*Text under study*
——————

Claude Design is here. Everything you need to know to get up to speed quickly.
🧠How it works, 5 practical examples and a gallery of 25+ creations from others you can use as inspiration
🔒 The Knowledge Series breaks down emerging AI technologies with practical playbooks designed specifically for product teams. Get 100+ guides and practical tutorials covering everything from Claude Code and MCP to agentic workflows, vibe coding, and more.
Claude Design is one of the most significant announcements from Anthropic in 2026 so far.
Since its release on Friday, Figma’s stock has dropped a further 9% and right now, the tension between these two companies is at all time highs.
Anthropic’s Chief Product Officer Mike Krieger resigned from Figma’s board on April 14th - the same day it was reported Anthropic’s next model would include design tools that could compete with Figma’s primary offering. And following the launch of Claude Design, Figma’s CEO posted this image which pretty much sums up his feelings about Claude’s vision of AI-powered design:
But putting the drama aside, whether you think this new design tool will replace Figma for product development in the long run or not, Anthropic is placing a big bet on it.
And so for product teams, that makes Claude Design worth understanding now. In this Knowledge Series, we’ll break down what it is, how it fits into the wider Claude product stack, and where it’s already useful in practice.
We’ll test its core workflows hands-on, using Claude’s native design system capabilities to create things like mobile onboarding journeys, landing page prototypes, stakeholder decks and more. You’ll also get a downloadable gallery of 25+ examples to help you see what strong Claude Design output actually looks like in the wild.

——————

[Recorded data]
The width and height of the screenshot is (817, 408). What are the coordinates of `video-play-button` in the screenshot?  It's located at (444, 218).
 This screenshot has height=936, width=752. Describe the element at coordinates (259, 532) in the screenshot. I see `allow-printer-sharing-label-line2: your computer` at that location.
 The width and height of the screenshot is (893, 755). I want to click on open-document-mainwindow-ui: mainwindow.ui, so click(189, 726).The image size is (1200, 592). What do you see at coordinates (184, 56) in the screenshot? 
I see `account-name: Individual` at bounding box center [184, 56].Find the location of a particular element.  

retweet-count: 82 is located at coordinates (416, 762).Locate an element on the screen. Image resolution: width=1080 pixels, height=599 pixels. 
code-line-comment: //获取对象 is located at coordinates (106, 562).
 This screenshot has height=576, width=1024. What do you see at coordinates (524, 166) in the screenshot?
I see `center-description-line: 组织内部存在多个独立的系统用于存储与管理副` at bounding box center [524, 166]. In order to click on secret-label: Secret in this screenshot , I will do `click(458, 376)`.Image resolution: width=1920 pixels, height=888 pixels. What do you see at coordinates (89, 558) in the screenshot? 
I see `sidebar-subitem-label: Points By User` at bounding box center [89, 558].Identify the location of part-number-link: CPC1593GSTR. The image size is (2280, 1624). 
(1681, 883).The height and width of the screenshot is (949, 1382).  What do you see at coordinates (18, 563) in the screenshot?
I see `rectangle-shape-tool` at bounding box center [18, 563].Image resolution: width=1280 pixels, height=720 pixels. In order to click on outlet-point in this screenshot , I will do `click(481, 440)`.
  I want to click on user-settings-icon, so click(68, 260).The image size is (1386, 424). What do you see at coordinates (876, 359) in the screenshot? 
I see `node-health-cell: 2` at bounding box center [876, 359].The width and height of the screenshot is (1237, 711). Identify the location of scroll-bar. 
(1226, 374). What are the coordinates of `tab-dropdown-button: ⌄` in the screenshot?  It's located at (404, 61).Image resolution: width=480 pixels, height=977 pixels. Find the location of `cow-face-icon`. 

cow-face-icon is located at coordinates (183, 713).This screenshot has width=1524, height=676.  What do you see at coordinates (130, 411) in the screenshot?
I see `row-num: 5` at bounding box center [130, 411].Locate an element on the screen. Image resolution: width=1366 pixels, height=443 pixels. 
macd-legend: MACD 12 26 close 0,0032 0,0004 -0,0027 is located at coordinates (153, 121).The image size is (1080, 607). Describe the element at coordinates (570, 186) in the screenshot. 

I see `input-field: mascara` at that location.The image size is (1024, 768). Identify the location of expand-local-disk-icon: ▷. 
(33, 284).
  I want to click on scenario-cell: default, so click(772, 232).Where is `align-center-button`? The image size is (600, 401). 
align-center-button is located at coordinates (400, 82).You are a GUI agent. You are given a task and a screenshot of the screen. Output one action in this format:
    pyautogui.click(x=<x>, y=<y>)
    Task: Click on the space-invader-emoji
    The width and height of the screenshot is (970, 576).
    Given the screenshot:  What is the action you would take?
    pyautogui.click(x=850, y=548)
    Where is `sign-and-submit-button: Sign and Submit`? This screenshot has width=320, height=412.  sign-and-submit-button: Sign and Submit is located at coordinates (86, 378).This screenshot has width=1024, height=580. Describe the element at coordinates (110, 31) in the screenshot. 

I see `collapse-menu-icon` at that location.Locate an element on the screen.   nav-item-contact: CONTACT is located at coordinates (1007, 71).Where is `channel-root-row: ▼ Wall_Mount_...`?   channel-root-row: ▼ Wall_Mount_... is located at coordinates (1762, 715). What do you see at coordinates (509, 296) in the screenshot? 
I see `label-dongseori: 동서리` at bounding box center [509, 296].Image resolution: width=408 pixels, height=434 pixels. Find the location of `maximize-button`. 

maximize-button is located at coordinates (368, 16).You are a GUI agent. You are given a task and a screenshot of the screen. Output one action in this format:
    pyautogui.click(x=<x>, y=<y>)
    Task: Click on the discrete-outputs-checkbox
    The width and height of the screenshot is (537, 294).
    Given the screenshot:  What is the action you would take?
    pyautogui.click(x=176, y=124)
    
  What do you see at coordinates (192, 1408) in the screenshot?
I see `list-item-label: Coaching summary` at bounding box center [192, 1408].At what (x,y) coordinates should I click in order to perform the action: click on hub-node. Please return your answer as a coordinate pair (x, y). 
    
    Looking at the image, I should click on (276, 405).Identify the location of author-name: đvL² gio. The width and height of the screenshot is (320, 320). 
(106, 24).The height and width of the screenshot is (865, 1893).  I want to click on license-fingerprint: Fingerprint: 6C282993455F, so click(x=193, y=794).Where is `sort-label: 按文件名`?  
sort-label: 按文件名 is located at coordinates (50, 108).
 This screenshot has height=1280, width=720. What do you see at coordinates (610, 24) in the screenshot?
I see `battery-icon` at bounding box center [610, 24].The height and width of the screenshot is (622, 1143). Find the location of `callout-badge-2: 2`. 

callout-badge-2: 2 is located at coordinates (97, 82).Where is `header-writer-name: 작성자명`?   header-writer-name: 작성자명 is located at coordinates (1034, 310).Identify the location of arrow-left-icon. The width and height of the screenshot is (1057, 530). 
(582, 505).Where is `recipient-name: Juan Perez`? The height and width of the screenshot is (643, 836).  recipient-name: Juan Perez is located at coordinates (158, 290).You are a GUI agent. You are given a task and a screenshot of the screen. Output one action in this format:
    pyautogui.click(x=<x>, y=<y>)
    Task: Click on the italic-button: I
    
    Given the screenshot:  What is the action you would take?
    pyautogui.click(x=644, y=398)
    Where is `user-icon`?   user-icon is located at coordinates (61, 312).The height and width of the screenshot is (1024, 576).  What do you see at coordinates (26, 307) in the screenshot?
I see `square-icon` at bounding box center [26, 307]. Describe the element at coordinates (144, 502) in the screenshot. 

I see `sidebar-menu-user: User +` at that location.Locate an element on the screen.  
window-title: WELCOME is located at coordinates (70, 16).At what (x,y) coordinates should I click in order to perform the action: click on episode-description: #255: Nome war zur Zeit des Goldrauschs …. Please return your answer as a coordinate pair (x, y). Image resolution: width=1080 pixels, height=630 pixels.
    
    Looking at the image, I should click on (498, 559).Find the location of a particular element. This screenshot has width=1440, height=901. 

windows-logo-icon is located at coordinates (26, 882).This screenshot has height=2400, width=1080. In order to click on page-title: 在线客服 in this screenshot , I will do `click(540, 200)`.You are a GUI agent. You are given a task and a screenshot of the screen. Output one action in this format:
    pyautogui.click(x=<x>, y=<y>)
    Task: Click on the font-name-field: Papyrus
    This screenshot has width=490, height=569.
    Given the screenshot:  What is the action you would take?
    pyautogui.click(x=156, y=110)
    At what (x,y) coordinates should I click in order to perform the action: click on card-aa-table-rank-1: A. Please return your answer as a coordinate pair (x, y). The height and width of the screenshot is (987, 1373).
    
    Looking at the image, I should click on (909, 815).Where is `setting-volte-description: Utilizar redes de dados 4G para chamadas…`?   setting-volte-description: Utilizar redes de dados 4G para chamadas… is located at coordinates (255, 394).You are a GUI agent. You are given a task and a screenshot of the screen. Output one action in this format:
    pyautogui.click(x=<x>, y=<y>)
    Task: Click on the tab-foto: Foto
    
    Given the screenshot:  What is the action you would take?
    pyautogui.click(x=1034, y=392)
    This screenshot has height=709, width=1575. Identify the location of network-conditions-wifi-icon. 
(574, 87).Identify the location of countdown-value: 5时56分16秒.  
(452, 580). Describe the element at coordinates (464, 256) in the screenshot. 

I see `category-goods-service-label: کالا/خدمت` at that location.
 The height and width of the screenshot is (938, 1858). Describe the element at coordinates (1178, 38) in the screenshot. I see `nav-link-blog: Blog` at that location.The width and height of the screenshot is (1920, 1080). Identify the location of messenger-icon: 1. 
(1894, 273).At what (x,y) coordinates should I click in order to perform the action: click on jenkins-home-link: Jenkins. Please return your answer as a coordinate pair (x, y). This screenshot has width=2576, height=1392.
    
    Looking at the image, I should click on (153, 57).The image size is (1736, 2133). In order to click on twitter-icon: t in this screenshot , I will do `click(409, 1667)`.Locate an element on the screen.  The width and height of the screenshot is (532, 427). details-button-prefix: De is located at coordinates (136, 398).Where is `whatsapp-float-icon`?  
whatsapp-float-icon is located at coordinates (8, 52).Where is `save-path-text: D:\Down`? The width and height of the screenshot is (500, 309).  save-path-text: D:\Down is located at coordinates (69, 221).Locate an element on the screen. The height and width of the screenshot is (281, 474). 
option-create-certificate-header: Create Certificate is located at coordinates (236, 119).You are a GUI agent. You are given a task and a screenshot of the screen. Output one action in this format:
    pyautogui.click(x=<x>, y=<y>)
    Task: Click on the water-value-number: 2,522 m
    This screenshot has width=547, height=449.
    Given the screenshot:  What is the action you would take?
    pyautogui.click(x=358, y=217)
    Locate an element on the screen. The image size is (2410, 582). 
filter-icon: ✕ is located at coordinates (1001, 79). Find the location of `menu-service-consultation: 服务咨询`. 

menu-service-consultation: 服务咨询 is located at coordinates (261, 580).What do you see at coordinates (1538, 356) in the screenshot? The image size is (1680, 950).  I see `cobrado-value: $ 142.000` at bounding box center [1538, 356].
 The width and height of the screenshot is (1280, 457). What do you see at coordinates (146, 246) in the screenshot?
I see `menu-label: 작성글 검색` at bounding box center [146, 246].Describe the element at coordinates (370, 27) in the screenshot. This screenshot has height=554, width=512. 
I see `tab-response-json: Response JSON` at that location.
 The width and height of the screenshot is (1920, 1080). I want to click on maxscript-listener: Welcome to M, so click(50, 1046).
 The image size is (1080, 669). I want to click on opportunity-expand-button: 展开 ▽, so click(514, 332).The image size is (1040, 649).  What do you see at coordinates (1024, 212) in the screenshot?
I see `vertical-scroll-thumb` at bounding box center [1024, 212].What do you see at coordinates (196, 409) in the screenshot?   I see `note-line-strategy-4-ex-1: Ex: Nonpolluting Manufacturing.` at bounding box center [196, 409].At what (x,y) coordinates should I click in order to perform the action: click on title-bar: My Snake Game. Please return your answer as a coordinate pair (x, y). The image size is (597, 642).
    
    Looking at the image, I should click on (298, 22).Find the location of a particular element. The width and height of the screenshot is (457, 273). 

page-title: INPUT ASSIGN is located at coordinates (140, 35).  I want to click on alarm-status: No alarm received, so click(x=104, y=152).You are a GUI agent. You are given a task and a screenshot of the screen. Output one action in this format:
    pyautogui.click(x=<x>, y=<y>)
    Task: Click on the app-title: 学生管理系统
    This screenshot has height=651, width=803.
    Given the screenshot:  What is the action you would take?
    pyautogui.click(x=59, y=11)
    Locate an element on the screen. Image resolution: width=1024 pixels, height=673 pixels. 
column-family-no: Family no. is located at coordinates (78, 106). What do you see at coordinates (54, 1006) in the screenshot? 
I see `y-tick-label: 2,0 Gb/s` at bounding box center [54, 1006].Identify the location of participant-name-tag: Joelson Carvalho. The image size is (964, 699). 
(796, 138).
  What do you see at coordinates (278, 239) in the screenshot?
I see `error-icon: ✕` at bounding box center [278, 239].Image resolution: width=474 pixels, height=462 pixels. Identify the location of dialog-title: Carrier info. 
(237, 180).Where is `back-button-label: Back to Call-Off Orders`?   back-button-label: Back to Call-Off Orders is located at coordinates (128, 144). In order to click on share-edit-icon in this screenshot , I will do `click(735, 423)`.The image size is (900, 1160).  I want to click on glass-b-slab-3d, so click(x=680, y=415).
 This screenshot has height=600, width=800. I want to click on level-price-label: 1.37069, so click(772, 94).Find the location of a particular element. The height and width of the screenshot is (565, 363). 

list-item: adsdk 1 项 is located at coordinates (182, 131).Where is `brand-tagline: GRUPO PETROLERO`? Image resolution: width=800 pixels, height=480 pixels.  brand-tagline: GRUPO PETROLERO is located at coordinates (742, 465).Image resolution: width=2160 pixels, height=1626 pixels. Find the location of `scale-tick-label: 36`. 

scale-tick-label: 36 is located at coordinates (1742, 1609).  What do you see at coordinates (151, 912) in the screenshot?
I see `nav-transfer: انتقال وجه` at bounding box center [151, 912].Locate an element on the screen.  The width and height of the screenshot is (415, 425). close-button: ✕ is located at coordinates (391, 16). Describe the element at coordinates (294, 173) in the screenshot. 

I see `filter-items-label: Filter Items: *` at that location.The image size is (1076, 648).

——————

*Task item A*
In the Claude Design article, on what date did Mike Krieger resign from Figma's board?
*Task item B*
For each statement, say whether it agrees with the Claude Design article, and quote the deciding words: (i) Figma's stock has dropped a further 9% since Claude Design was released. (ii) The downloadable gallery holds more than 50 examples. (iii) Mike Krieger is Anthropic's CEO.
*Task item C*
Rewrite the passage of the Claude Design article that begins with the words "Claude Design is one" and ends with "all time highs.", putting "Monday" in place of "Friday".

*Response box A*
April 14th

*Response box B*
(i) Yes: "Since its release on Friday, Figma’s stock has dropped a further 9%"
(ii) No: "a downloadable gallery of 25+ examples"
(iii) No: "Anthropic’s Chief Product Officer Mike Krieger"

*Response box C*
Claude Design is one of the most significant announcements from Anthropic in 2026 so far.
Since its release on Monday, Figma’s stock has dropped a further 9% and right now, the tension between these two companies is at all time highs.